Conversable Economist: Does Income Bring Happiness?
Back in 1974, Richard Easterlin published a paper called "Does Economic Growth Improve the Human Lot? Some Empirical Evidence" (available here and here, for example). Easterlin raised the possibility that what really matters to most people is not their absolute level of income, but their income level relative to others in society. If relative income is what matters, then an overall rise in incomes doesn't make me any better off relative to others, and so my happiness does not increase. Income becomes a sort of arms race: even as we all race to get more, it doesn't actually make us any happier. ...
He concludes with:
... For my own part, I confess that I find happiness surveys both intriguing and dubious.
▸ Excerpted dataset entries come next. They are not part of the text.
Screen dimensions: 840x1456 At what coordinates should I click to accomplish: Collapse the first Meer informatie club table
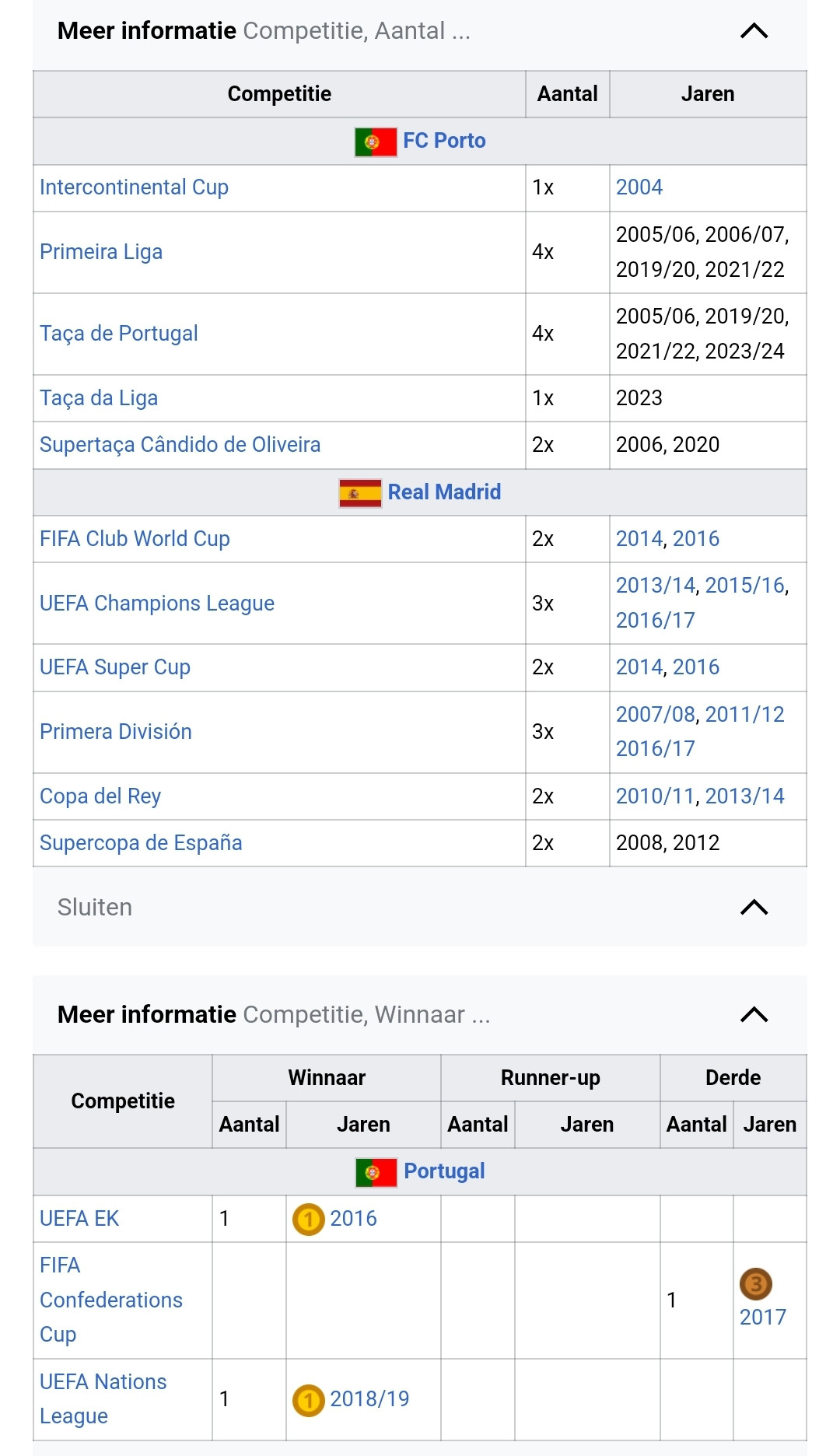[754, 31]
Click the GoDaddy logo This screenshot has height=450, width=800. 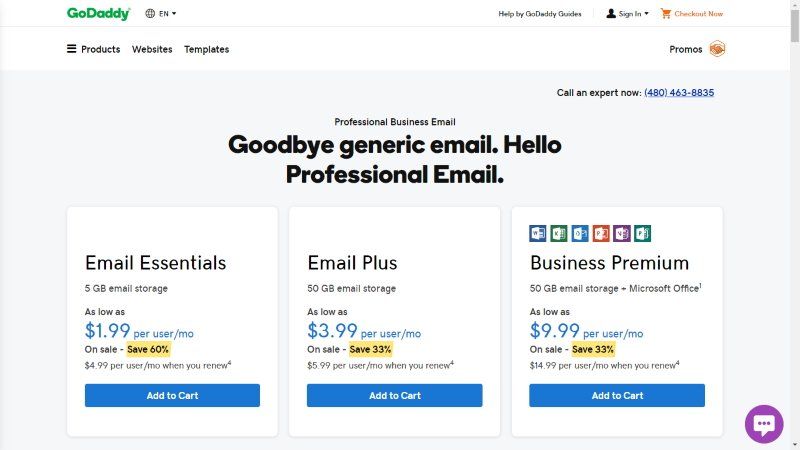click(x=98, y=14)
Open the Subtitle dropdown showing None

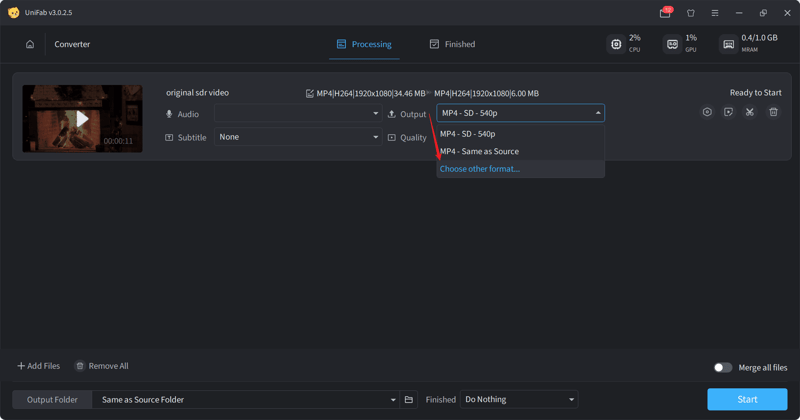[x=297, y=137]
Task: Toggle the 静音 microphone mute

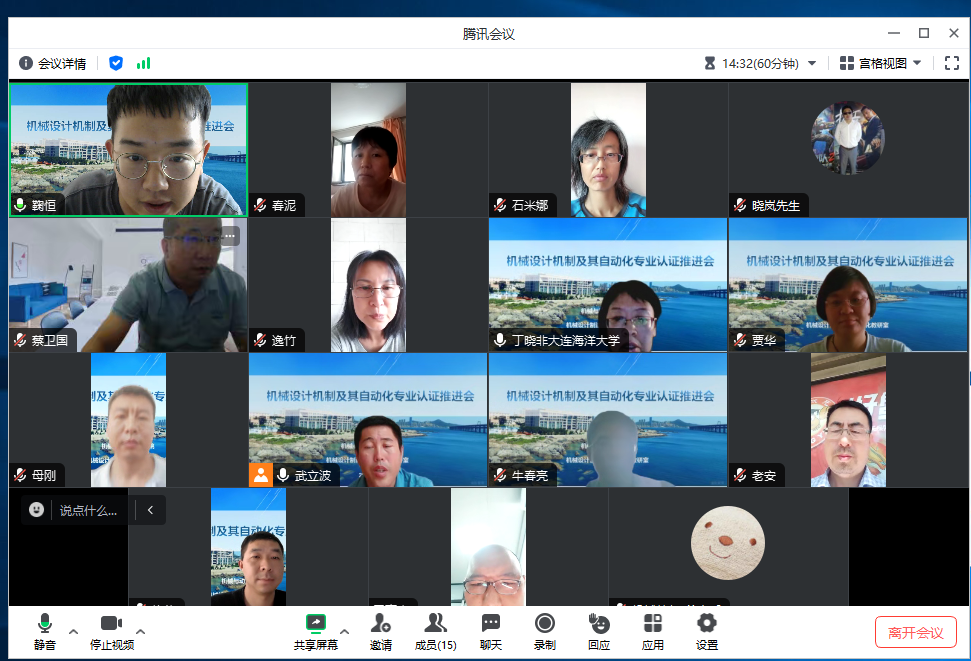Action: point(44,631)
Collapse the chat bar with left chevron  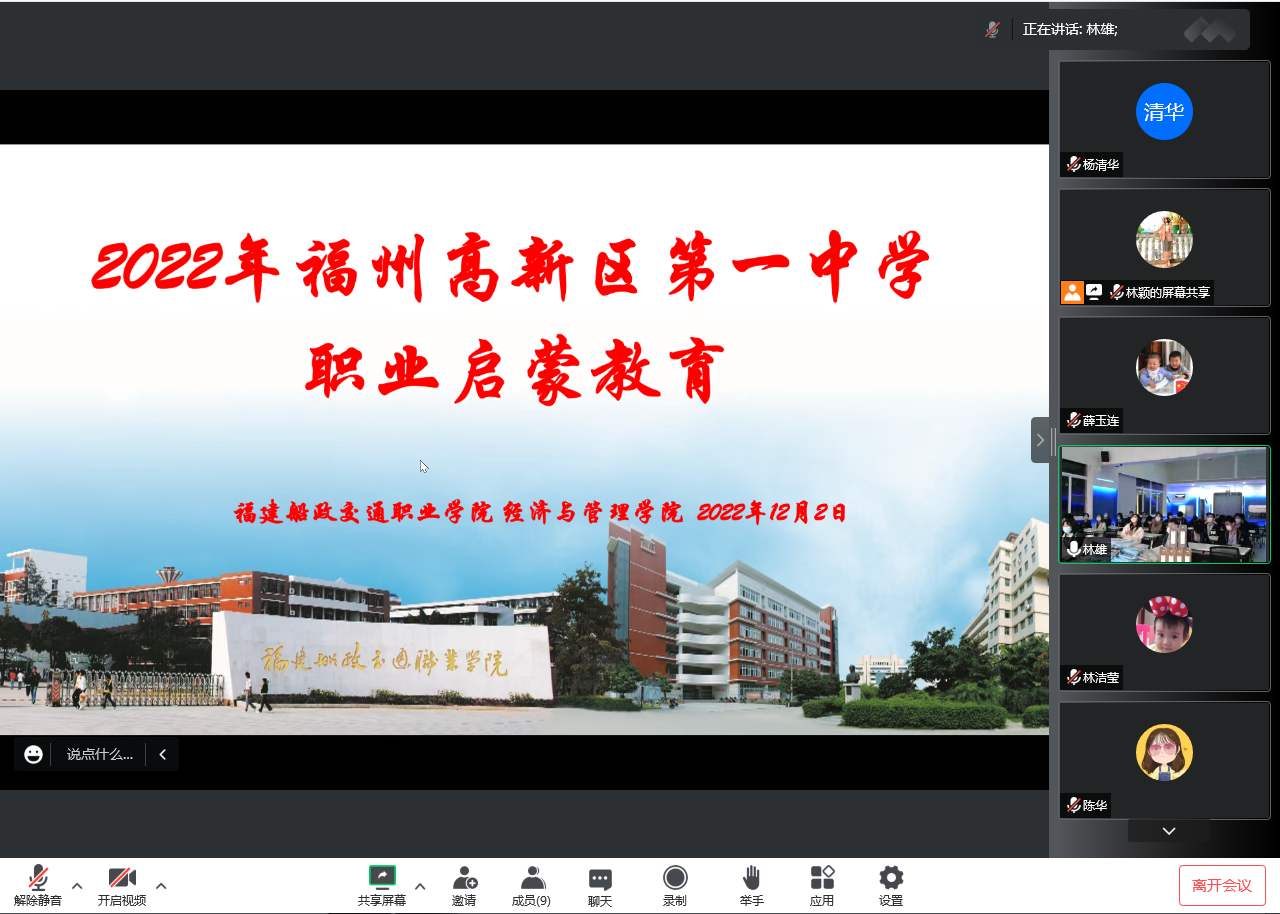[x=162, y=755]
It seems to me that higher levels of income are typically correlated with more health, education, travel, consumption, and a higher quality of recreation, so it's not a surprise to me it seems to me that happiness rises iwth income. On the other side, it does seem to me that survey questions about life satisfaction are answered in the context of a particular place and time. If a person says that their life satisfaction was a 7 in 1960 on a scale of 0-10, and another person says that their life satisfaction is a 7 in 2013, are those two people really equally satisfied? To put it another way, if the person from 2013 was transported by a time machine back to live in 1960, with all their memories and knowledge of the technologies, medicines, foods, education, and travel available in 2013, would that time traveller really be equally happy in either time period? I suspect that when most people are asked to rank happiness on a scale of 0-10, they don't say to themselves: "Well, people living 100 years from now might have extraordinarily high levels of income and technology, so compared with them, I'm really no more than a 2." At best, survey questions on a scale of 0-10 seem like an extremely rough-and-ready way of measuring life satisfaction across very different countries or across substantial periods of time.